■ Work instructions
Could you reproduce every one of the rows below word for word?

(Data items)
---

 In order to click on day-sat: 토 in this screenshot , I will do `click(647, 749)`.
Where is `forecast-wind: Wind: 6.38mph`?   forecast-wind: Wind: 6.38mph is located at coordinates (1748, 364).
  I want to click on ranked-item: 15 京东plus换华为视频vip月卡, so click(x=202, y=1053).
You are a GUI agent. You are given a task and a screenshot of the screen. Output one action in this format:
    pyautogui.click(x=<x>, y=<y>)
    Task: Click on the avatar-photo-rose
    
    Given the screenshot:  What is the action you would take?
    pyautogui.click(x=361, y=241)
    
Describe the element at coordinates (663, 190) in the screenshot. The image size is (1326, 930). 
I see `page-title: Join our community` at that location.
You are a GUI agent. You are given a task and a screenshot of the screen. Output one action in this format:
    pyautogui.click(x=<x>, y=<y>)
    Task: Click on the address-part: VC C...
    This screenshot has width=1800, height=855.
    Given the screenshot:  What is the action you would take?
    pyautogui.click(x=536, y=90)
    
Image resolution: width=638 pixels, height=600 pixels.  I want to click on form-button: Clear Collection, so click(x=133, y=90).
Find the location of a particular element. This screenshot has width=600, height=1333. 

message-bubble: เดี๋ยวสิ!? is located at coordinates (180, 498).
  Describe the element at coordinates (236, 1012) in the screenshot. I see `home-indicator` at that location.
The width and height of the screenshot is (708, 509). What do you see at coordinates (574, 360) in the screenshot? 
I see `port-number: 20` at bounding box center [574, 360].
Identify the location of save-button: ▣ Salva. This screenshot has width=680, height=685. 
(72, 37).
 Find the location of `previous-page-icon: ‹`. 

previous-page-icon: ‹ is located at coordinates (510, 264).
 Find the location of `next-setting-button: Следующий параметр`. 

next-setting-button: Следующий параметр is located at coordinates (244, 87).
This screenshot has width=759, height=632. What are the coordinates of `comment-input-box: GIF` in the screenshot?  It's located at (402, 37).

---

■ Task output
 In order to click on day-sat: 토 in this screenshot , I will do `click(647, 749)`.
Where is `forecast-wind: Wind: 6.38mph`?   forecast-wind: Wind: 6.38mph is located at coordinates (1748, 364).
  I want to click on ranked-item: 15 京东plus换华为视频vip月卡, so click(x=202, y=1053).
You are a GUI agent. You are given a task and a screenshot of the screen. Output one action in this format:
    pyautogui.click(x=<x>, y=<y>)
    Task: Click on the avatar-photo-rose
    
    Given the screenshot:  What is the action you would take?
    pyautogui.click(x=361, y=241)
    
Describe the element at coordinates (663, 190) in the screenshot. The image size is (1326, 930). 
I see `page-title: Join our community` at that location.
You are a GUI agent. You are given a task and a screenshot of the screen. Output one action in this format:
    pyautogui.click(x=<x>, y=<y>)
    Task: Click on the address-part: VC C...
    This screenshot has width=1800, height=855.
    Given the screenshot:  What is the action you would take?
    pyautogui.click(x=536, y=90)
    
Image resolution: width=638 pixels, height=600 pixels.  I want to click on form-button: Clear Collection, so click(x=133, y=90).
Find the location of a particular element. This screenshot has width=600, height=1333. 

message-bubble: เดี๋ยวสิ!? is located at coordinates (180, 498).
  Describe the element at coordinates (236, 1012) in the screenshot. I see `home-indicator` at that location.
The width and height of the screenshot is (708, 509). What do you see at coordinates (574, 360) in the screenshot? 
I see `port-number: 20` at bounding box center [574, 360].
Identify the location of save-button: ▣ Salva. This screenshot has width=680, height=685. 
(72, 37).
 Find the location of `previous-page-icon: ‹`. 

previous-page-icon: ‹ is located at coordinates (510, 264).
 Find the location of `next-setting-button: Следующий параметр`. 

next-setting-button: Следующий параметр is located at coordinates (244, 87).
This screenshot has width=759, height=632. What are the coordinates of `comment-input-box: GIF` in the screenshot?  It's located at (402, 37).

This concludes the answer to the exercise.